さて小ピンLQFP48を採用したお陰で、ボードは非常にコンパクトになりましたが、少ないピンを小さなボードにてんこ盛りの機能に割り当ててしまったので、自由に使える端子はそれほど多くない、ということはこれまで見てきた通りです。このGD32VF103というチップには、プログラム可能なIOピンは80ピンあり、LQFP100ピン版ではその全てが使用可能なようです。この100ピン版を搭載したボードはいくつか見つかるのですが、その中で「お求めやすさ」で断トツだったのが、
SeeedStudio社の GD32 RISC-V Dev Board
でした。SeeedStudio社は、ラズパイやArduinoなども販売している商社?的な存在にみえます。Longan nanoボードも販売しているようです。しかし、自社ブランドのマイコン開発ボードも販売しているみたい。この辺の会社間の関係は不明。とはいえ、このボードの説明ページを見たらば「PlatformIOで開発できる」ようなことが書かれています。それなら開発も簡単な筈?「お手頃価格」で即決購入。
クレジットカードサイズよりは一回り小さいですが、Longan nanoに比べると扱い易い大きさです。48ピンのピンヘッダ2列に信号が出ている(ピンヘッダは自分で半田付け必要です)ので、ほぼ自由に各端子にあたれそうです。ボードの裏面にみると全端子名が印字されており、非常に分かり易くなっているのも「開発ボード」としては得点が高い(誰の採点だ?)。また、ボードの4隅に取り付け孔があり、ちゃんと足が取り付けられる(足は自分で用意しないとダメですが)ところも、昔風のボードでいい感じ。
Longan nanoのように、無理やり感のあるLCD搭載ではなく、LCDはフラットケーブルのコネクタのみ搭載、別売のLCDパネルを外部接続可能。JTAG端子も10ピンのフラットケーブルをさせるコネクタになっていてしっかりしています。Longan nanoの苦し紛れ的デバッグ端子とは大違い。SDカードのスロットはLongan nano同様、背面にありますが、場所的にはカードを刺しやすい。さらにオンボードで外付けFlashとEEPROMも搭載しています。結構、試作などには実用的かもしれない、と思いました。ハードの「得点」は高い。しかし、問題は、開発環境の方でした。
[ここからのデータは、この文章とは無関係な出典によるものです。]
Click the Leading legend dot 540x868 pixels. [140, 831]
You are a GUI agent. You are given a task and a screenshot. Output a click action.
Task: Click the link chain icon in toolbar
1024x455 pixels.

確かにPlatformIO、Arduino環境でビルドできるけれど、
それは、外付けLCDパネルを使ったサンプルプロジェクトをダウンロードしてPlatformIOで開いたときに限った話です。ビルドしたオブジェクトファイルをPlatformIOの外側で、手動で指定して、ベンダのDFUツールで直接書き込む必要があるようです。私が確かめた時点では、
PlatformIOは、このボードはターゲットボードに入っていない
です。つまり、新規プロジェクトからボードを選ぶ、という方法では始められない?ほえほえ~。PlatformIOがサポートしていれば楽ちんにやれるけれども、これはこまった。
困った困ったと言っていたら思いつきました
端子数こそ違うものの、Longan nanoもこのボードもGD32VF103であり、かつ、FlashやSRAMの容量は同じ。端子は違うけれども、どうせビルドツールはそんなところ面倒見ないでしょう。
Longan nanoのつもりでSDKでプロジェクト作ればいいんじゃね
まあ、端子はLongan nanoとは違うので、ボードに合わせてコードを書いて、ビルドする。ビルドOK。そして、多分同じブートローダーが書き込まれているのだろうから、Longan nano同様の操作でファームもダウンロード出来る筈。
Longan nanoでDFUでダウンロードする場合、boot0という端子についたスイッチを押しながらRESETスイッチを押すことで、通常のコードを実行するモードから、DFUのコードを実行するモードにスイッチして書き込んでいました。このボードはと見ると、ボードの端にジャンパ端子があり、BOOT0、BOOT1はジャンパになっています。RESETにはボタンがあります。
PlatformIOからダウンロードする前に、BOOT0のジャンパを3V3側にしてからUSBを接続してみます。ちゃんと、Longan nanoと同様に認識されています。そこで、BOOT0のジャンパを書き込み後の自動再起動に備えGND側に戻しておきます。実際には、RESETかかるまではダウンロード可能なモードのままなので、PlatformIOから書き込みをできる筈。
書き込み成功
書き込み後、Longan nano同様、自動でRESETされ、書き込んだコードが実行されます。ほれこのように。
3個あるLEDは全て青色(ボード回路図の信号名は赤緑青)、入手した時点で書き込まれていたプログラムは3個を同時に点滅させていましたが、ちゃんと書き込めた証拠に、1個ずつ順番に点灯するようにしてみただけですが。
デカいLongan nano
のつもりでソフトは書けそうな気がしてきました。